According to some sources, Kinser and Wallace were both linked romantically with Josefa Johnson, sister of future president and then-U.S. Sen. Lyndon Baines Johnson.
Some later versions say that Wallace served as LBJ’s press secretary, but that is contradicted by newspaper articles from the time, which stated he worked as an economist for the U.S. Department of Agriculture.
“Doug also had an affair with Mac’s estranged wife, Andre,” Duran adds at the clubhouse. “You can still see the trash can that a bullet ricocheted off and a blood-splattered closet door. Doug had tried to get away by going into his back closet, and in doing so, some blood was splattered on this door.”
Built by brothers Doug and Winston Kinser over an abandoned clay quarry that had belonged to the Butler Brick company, the Pitch and Putt has not changed much since it opened Jan. 1, 1950.
Although the trees provide more shade these days, and nearby buildings, including Zach’s Topfer Theatre, are crowding in, the clubhouse, with its painted cinder blocks, concrete floors and steel-frame windows, is a blast from a less complicated past.
But not less complicated in every way. According to Duran, the reputed romantic triangle — or was it a rectangle? — was part of a fast crowd not always visible to workaday Austin in the 1940s and ’50s.
Duran plumbed these social depths in her usual way by digging through the Austin History Center records as well as online newspaper archives, but also by tromping around the murder site and asking questions of Lee Kinser, who represents the multigenerational golfing family that still manages the course on city parkland.
Duran is not, however, the only one who has followed this story.
For instance, respected author Joan Mellen, in her recent book, “Faustian Bargains: Lyndon Johnson and Mac Wallace in the Robber Baron Culture of Texas,” focuses on the murderer’s relationship with LBJ and his myriad secrets, kept over multiple decades. Even more conspiratorial is Barr McClellan’s less respectable “Blood, Money & Power: How LBJ Killed JFK,” which proposes that there might have been some sort of blackmail and cover-up involved in the murder, not romantic rivalry.
What we can readily confirm is that two Johnson attorneys, Edward Clark and John Cofer, acted on Wallace’s behalf after the arrest. After 10 days of testimony in 1952, he was found guilty of murder with malice. Eleven jurors voted for the death penalty, and one argued for life in prison. Judge Charles O. Betts overruled the jury and sentenced Wallace to five years, then suspended the sentence. Wallace went free and later was given a security clearance to work for a defense contractor in Washington, D.C.

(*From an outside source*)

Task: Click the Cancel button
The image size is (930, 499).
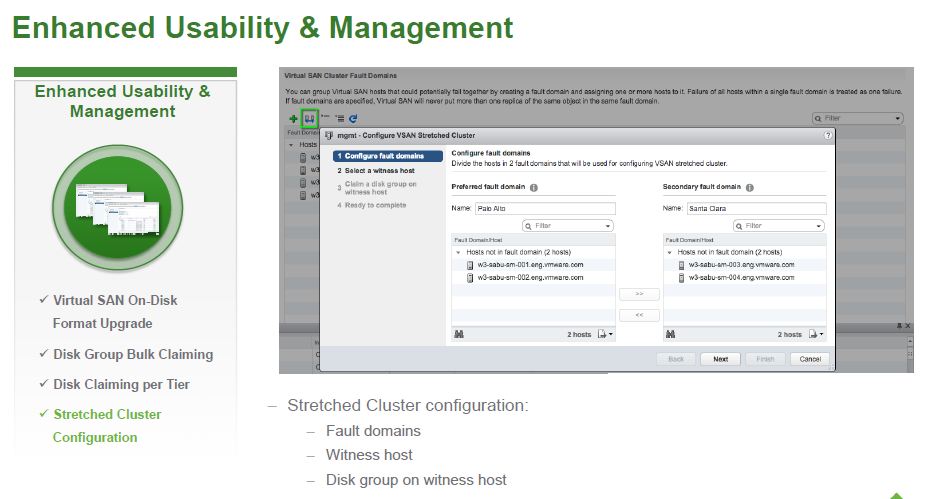Action: point(809,359)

Tongues wagged. And they have not stopped wagging.
Josefa Johnson died in 1961. While she rarely comes up in local lore about the Johnson family, and barely rates a mention in some LBJ biographies, she appears to have lived an ambiguous social life, in stark contrast to those of LBJ’s surviving descendants.
Few of the conclusions about romantic or sexual entanglements have anything to do, however, with either the beloved Butler Pitch and Putt or the fact that a murder took place there. The family has not speculated why.
“Even now I’m not able to say for sure what happened,” the victim’s brother Winston told reporter Dianne King Akers in 2000, the year he died. “I have some ideas, but I never have told anybody about them and don’t plan to. What my brother did was strictly his business.”
In addition to the Kinser murder, Duran has done compelling research on the former Austin Country Club on East Riverside Drive, and also on Travis Heights East, the hilly, isolated neighborhood that might have served as a residential zone for that golf course.
She makes one last observation as she points to a name on the clubhouse wall.
“Doug Kinser is up there on the Hole in One Wall,” Duran says. “But he is listed only once, since he didn’t live long enough to have more listings, like some of the others.”